*What you are asked to do*. All entries below must be given again word for word.

*Data in this exercise*.

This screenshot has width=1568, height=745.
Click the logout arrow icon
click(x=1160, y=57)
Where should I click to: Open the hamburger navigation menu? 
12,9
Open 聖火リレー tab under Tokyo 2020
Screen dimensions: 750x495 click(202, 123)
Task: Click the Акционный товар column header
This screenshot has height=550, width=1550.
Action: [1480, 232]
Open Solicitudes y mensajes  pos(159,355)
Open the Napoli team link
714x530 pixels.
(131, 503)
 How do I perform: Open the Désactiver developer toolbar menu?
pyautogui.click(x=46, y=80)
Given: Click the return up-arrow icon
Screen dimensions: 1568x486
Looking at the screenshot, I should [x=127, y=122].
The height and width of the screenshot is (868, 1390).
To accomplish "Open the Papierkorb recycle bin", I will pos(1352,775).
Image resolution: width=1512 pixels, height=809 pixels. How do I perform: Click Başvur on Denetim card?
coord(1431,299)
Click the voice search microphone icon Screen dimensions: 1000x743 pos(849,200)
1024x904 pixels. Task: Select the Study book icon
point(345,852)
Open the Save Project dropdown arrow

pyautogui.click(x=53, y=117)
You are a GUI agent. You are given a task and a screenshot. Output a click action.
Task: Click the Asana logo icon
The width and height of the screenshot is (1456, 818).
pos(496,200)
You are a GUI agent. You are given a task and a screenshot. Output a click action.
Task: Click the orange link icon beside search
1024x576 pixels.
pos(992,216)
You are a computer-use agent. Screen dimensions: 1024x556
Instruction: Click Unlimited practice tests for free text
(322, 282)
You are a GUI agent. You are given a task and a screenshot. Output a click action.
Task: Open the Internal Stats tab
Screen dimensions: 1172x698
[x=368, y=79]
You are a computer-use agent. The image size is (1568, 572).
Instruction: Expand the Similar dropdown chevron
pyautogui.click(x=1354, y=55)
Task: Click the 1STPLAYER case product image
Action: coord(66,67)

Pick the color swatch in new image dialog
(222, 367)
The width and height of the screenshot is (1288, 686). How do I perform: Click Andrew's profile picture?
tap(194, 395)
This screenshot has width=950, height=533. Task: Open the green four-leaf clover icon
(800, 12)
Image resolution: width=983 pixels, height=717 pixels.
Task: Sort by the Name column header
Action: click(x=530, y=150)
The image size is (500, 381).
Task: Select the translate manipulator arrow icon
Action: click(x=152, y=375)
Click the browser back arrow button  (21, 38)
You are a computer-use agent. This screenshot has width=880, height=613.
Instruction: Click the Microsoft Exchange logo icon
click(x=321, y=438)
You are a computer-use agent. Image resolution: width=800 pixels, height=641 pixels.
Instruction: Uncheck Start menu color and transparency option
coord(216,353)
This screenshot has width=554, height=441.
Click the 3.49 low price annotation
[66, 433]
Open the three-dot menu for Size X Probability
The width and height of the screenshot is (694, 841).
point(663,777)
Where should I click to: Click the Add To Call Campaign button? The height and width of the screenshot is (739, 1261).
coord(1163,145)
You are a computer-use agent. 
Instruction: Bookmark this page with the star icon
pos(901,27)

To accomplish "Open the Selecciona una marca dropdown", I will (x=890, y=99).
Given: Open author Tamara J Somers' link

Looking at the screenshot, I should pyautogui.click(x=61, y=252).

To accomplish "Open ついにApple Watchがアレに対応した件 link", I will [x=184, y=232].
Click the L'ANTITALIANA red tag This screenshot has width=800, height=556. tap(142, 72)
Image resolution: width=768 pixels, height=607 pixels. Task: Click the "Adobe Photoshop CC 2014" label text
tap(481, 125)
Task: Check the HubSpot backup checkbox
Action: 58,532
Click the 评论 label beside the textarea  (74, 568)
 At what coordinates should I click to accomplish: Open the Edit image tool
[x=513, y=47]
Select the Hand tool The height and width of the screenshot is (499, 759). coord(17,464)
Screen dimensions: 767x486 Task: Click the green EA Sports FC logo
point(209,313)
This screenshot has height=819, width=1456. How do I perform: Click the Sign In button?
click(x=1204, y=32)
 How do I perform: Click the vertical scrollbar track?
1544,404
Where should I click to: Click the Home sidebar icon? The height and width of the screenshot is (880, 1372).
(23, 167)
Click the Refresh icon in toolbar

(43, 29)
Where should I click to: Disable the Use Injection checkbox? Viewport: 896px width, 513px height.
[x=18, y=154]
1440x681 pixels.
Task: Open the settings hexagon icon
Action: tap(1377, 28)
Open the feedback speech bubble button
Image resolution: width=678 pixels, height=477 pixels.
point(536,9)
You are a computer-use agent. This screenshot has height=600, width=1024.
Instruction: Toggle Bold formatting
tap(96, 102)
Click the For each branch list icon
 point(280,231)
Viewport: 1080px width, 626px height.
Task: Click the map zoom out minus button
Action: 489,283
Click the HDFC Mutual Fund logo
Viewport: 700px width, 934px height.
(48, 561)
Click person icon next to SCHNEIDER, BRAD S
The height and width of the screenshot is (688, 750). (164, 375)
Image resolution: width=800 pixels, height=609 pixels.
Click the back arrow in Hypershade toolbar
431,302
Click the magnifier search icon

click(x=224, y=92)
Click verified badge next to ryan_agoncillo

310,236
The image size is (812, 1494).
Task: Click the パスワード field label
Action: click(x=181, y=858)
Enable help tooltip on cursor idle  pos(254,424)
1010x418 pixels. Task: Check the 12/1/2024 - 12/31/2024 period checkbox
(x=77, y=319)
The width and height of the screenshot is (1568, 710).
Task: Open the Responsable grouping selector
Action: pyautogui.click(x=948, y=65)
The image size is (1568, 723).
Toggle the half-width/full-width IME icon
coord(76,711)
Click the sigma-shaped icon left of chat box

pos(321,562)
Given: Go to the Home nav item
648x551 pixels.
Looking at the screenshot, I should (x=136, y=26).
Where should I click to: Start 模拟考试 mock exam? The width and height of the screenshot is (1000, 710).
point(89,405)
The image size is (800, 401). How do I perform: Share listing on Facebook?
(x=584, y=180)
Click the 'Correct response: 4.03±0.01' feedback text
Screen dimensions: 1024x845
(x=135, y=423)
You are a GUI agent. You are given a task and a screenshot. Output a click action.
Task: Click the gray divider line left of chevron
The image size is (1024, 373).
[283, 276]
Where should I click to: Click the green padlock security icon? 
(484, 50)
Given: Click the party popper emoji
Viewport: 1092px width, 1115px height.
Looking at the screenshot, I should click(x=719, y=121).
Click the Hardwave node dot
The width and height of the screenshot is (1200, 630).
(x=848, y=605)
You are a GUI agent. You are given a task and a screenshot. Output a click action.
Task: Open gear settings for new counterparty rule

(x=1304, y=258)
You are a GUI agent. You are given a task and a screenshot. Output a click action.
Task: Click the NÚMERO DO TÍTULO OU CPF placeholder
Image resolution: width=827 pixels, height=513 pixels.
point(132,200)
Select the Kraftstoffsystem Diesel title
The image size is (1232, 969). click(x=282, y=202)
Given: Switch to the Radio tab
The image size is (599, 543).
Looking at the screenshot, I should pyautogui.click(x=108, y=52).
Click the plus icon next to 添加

*Answer for the task*.
This screenshot has width=1568, height=745.
Click the logout arrow icon
click(x=1160, y=57)
Where should I click to: Open the hamburger navigation menu? 
12,9
Open 聖火リレー tab under Tokyo 2020
Screen dimensions: 750x495 click(202, 123)
Task: Click the Акционный товар column header
This screenshot has height=550, width=1550.
Action: [1480, 232]
Open Solicitudes y mensajes  pos(159,355)
Open the Napoli team link
714x530 pixels.
(131, 503)
 How do I perform: Open the Désactiver developer toolbar menu?
pyautogui.click(x=46, y=80)
Given: Click the return up-arrow icon
Screen dimensions: 1568x486
Looking at the screenshot, I should [x=127, y=122].
The height and width of the screenshot is (868, 1390).
To accomplish "Open the Papierkorb recycle bin", I will pos(1352,775).
Image resolution: width=1512 pixels, height=809 pixels. How do I perform: Click Başvur on Denetim card?
coord(1431,299)
Click the voice search microphone icon Screen dimensions: 1000x743 pos(849,200)
1024x904 pixels. Task: Select the Study book icon
point(345,852)
Open the Save Project dropdown arrow

pyautogui.click(x=53, y=117)
You are a GUI agent. You are given a task and a screenshot. Output a click action.
Task: Click the Asana logo icon
The width and height of the screenshot is (1456, 818).
pos(496,200)
You are a GUI agent. You are given a task and a screenshot. Output a click action.
Task: Click the orange link icon beside search
1024x576 pixels.
pos(992,216)
You are a computer-use agent. Screen dimensions: 1024x556
Instruction: Click Unlimited practice tests for free text
(322, 282)
You are a GUI agent. You are given a task and a screenshot. Output a click action.
Task: Open the Internal Stats tab
Screen dimensions: 1172x698
[x=368, y=79]
You are a computer-use agent. The image size is (1568, 572).
Instruction: Expand the Similar dropdown chevron
pyautogui.click(x=1354, y=55)
Task: Click the 1STPLAYER case product image
Action: coord(66,67)

Pick the color swatch in new image dialog
(222, 367)
The width and height of the screenshot is (1288, 686). How do I perform: Click Andrew's profile picture?
tap(194, 395)
This screenshot has width=950, height=533. Task: Open the green four-leaf clover icon
(800, 12)
Image resolution: width=983 pixels, height=717 pixels.
Task: Sort by the Name column header
Action: click(x=530, y=150)
The image size is (500, 381).
Task: Select the translate manipulator arrow icon
Action: click(x=152, y=375)
Click the browser back arrow button  (21, 38)
You are a computer-use agent. This screenshot has width=880, height=613.
Instruction: Click the Microsoft Exchange logo icon
click(x=321, y=438)
You are a computer-use agent. Image resolution: width=800 pixels, height=641 pixels.
Instruction: Uncheck Start menu color and transparency option
coord(216,353)
This screenshot has width=554, height=441.
Click the 3.49 low price annotation
[66, 433]
Open the three-dot menu for Size X Probability
The width and height of the screenshot is (694, 841).
point(663,777)
Where should I click to: Click the Add To Call Campaign button? The height and width of the screenshot is (739, 1261).
coord(1163,145)
You are a computer-use agent. 
Instruction: Bookmark this page with the star icon
pos(901,27)

To accomplish "Open the Selecciona una marca dropdown", I will (x=890, y=99).
Given: Open author Tamara J Somers' link

Looking at the screenshot, I should pyautogui.click(x=61, y=252).

To accomplish "Open ついにApple Watchがアレに対応した件 link", I will [x=184, y=232].
Click the L'ANTITALIANA red tag This screenshot has width=800, height=556. tap(142, 72)
Image resolution: width=768 pixels, height=607 pixels. Task: Click the "Adobe Photoshop CC 2014" label text
tap(481, 125)
Task: Check the HubSpot backup checkbox
Action: 58,532
Click the 评论 label beside the textarea  (74, 568)
 At what coordinates should I click to accomplish: Open the Edit image tool
[x=513, y=47]
Select the Hand tool The height and width of the screenshot is (499, 759). coord(17,464)
Screen dimensions: 767x486 Task: Click the green EA Sports FC logo
point(209,313)
This screenshot has height=819, width=1456. How do I perform: Click the Sign In button?
click(x=1204, y=32)
 How do I perform: Click the vertical scrollbar track?
1544,404
Where should I click to: Click the Home sidebar icon? The height and width of the screenshot is (880, 1372).
(23, 167)
Click the Refresh icon in toolbar

(43, 29)
Where should I click to: Disable the Use Injection checkbox? Viewport: 896px width, 513px height.
[x=18, y=154]
1440x681 pixels.
Task: Open the settings hexagon icon
Action: tap(1377, 28)
Open the feedback speech bubble button
Image resolution: width=678 pixels, height=477 pixels.
point(536,9)
You are a computer-use agent. This screenshot has height=600, width=1024.
Instruction: Toggle Bold formatting
tap(96, 102)
Click the For each branch list icon
 point(280,231)
Viewport: 1080px width, 626px height.
Task: Click the map zoom out minus button
Action: 489,283
Click the HDFC Mutual Fund logo
Viewport: 700px width, 934px height.
(48, 561)
Click person icon next to SCHNEIDER, BRAD S
The height and width of the screenshot is (688, 750). (164, 375)
Image resolution: width=800 pixels, height=609 pixels.
Click the back arrow in Hypershade toolbar
431,302
Click the magnifier search icon

click(x=224, y=92)
Click verified badge next to ryan_agoncillo

310,236
The image size is (812, 1494).
Task: Click the パスワード field label
Action: click(x=181, y=858)
Enable help tooltip on cursor idle  pos(254,424)
1010x418 pixels. Task: Check the 12/1/2024 - 12/31/2024 period checkbox
(x=77, y=319)
The width and height of the screenshot is (1568, 710).
Task: Open the Responsable grouping selector
Action: pyautogui.click(x=948, y=65)
The image size is (1568, 723).
Toggle the half-width/full-width IME icon
coord(76,711)
Click the sigma-shaped icon left of chat box

pos(321,562)
Given: Go to the Home nav item
648x551 pixels.
Looking at the screenshot, I should (x=136, y=26).
Where should I click to: Start 模拟考试 mock exam? The width and height of the screenshot is (1000, 710).
point(89,405)
The image size is (800, 401). How do I perform: Share listing on Facebook?
(x=584, y=180)
Click the 'Correct response: 4.03±0.01' feedback text
Screen dimensions: 1024x845
(x=135, y=423)
You are a GUI agent. You are given a task and a screenshot. Output a click action.
Task: Click the gray divider line left of chevron
The image size is (1024, 373).
[283, 276]
Where should I click to: Click the green padlock security icon? 
(484, 50)
Given: Click the party popper emoji
Viewport: 1092px width, 1115px height.
Looking at the screenshot, I should click(x=719, y=121).
Click the Hardwave node dot
The width and height of the screenshot is (1200, 630).
(x=848, y=605)
You are a GUI agent. You are given a task and a screenshot. Output a click action.
Task: Open gear settings for new counterparty rule

(x=1304, y=258)
You are a GUI agent. You are given a task and a screenshot. Output a click action.
Task: Click the NÚMERO DO TÍTULO OU CPF placeholder
Image resolution: width=827 pixels, height=513 pixels.
point(132,200)
Select the Kraftstoffsystem Diesel title
The image size is (1232, 969). click(x=282, y=202)
Given: Switch to the Radio tab
The image size is (599, 543).
Looking at the screenshot, I should pyautogui.click(x=108, y=52).
Click the plus icon next to 添加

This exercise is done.